Wernher von Braun's sketch of a three-stage rocket used to transport a satellite to orbit, to be auctioned off by Bonhams.
Sketches, diagrams, and letters from the pioneering rocket scientist Wernher von Braun will be auctioned off Wednesday.
German-born Von Braun is most famous in America for leading the project to design the rockets, including the Saturn V, that enabled America to land on the moon.
Bonhams auction agency in New York will auction 35 documents von Braun created for a series of articles called "Man Will Conquer Space Soon!" that ran in Collier's magazine between March 22, 1952 and April 30, 1954. Some of the plans and sketches, such as a diagram of a three-stage satellite vehicle, were created as source material for illustrations accompanying the article. The whole collection is estimated to value between $15,000 and $25,000.

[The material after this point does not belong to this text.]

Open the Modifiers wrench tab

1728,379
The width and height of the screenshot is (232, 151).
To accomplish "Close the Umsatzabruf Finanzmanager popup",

"Reading von Braun's thoughts and speculations on the future of space travel and seeing his handwritten diagrams and sketches, some of which are surprisingly basic, is rather amazing and a clear testament to his spirit of exploration," said Bonhams spokesperson Staci Smith.
Despite his significant contributions to America's space program, von Braun's legacy is clouded by his association with Germany's Nazi Party during World War II. He led the team that developed Germany's V-2 rocket weapon, and was an honorary officer in Hitler's SS police force.
After the war, von Braun and members of his German rocket team immigrated to America, and von Braun became a U.S. citizen in 1955. He joined NASA and served as the first director of NASA's Marshall Space Flight Center in Huntsville, Ala., helping to guide America's quest for the moon and inspire public support for the space program.